Essay Read by Constituting America Founder, Actress Janine Turner
In The Federalist No. 6, Alexander Hamilton sought to refute the claim that commercial republics, such as the thirteen original united states, do not go to war with each other, and that, therefore, there was no threat of eventual disunion to be feared from the looser structure of the Articles of Confederation. He cited numerous historical examples, from ancient Greece to more modern times, to challenge that comforting assertion. Hamilton urged, “Let experience, the least fallible guide of human opinions, be appealed to for an answer to these inquiries.” His approach was characteristic of many discourses and arguments in The Federalist. James Madison frequently referred to the history of ancient Greece, while Hamilton repeatedly looked to the fate of the Roman Republic and to the history of English constitutional practice. Other antagonists engaged in similar mode of argumentation in the debate over the fate of the proposed Constitution of 1787.

**REQUIRED WORK:**
1. List every person named in the essay on The Federalist No. 6.
2. Based on the essay on The Federalist No. 6, is each statement true? Answer yes or no and quote the words that decide it.
(a) Hamilton argued that commercial republics do not go to war with each other.
(b) Madison often drew on the history of ancient Greece.
(c) Hamilton called experience the least fallible guide of human opinions.
3. Answer these questions from the essay on The Federalist No. 6.
(a) Who reads the essay?
(b) What year is given for the proposed Constitution?
(c) What two things did Hamilton repeatedly look to?
The lines that come after the essay are separate material and have nothing to do with it.

**COLLECTED MATERIAL:**
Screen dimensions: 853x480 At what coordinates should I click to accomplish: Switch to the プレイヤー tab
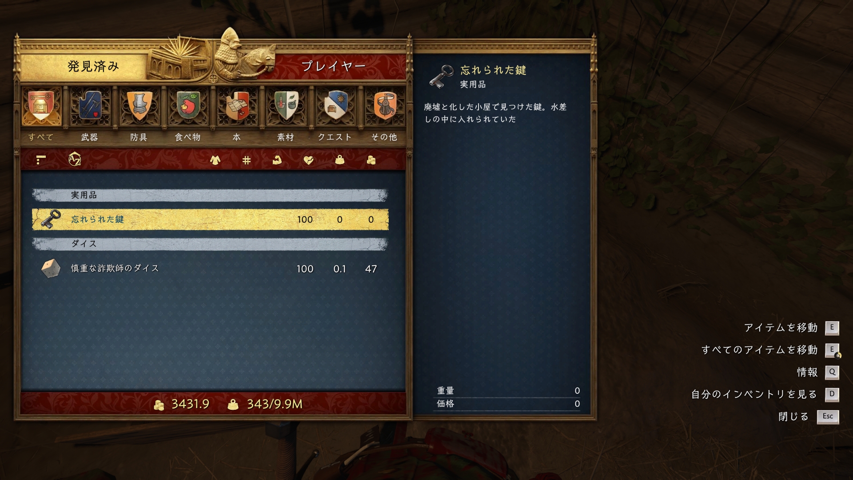[334, 66]
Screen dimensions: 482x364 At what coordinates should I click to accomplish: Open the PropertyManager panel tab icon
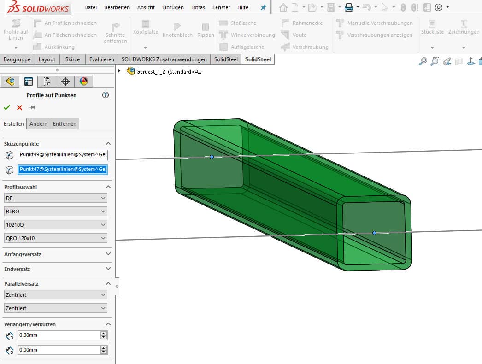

**WRITTEN RESPONSES:**
1. Janine Turner, Alexander Hamilton, James Madison

2.
(a) No: "Alexander Hamilton sought to refute the claim that commercial republics, such as the thirteen original united states, do not go to war with each other"
(b) Yes: "James Madison frequently referred to the history of ancient Greece"
(c) Yes: "Let experience, the least fallible guide of human opinions, be appealed to for an answer to these inquiries."

3.
(a) Janine Turner, the actress who founded Constituting America.
(b) 1787.
(c) The fate of the Roman Republic and the history of English constitutional practice.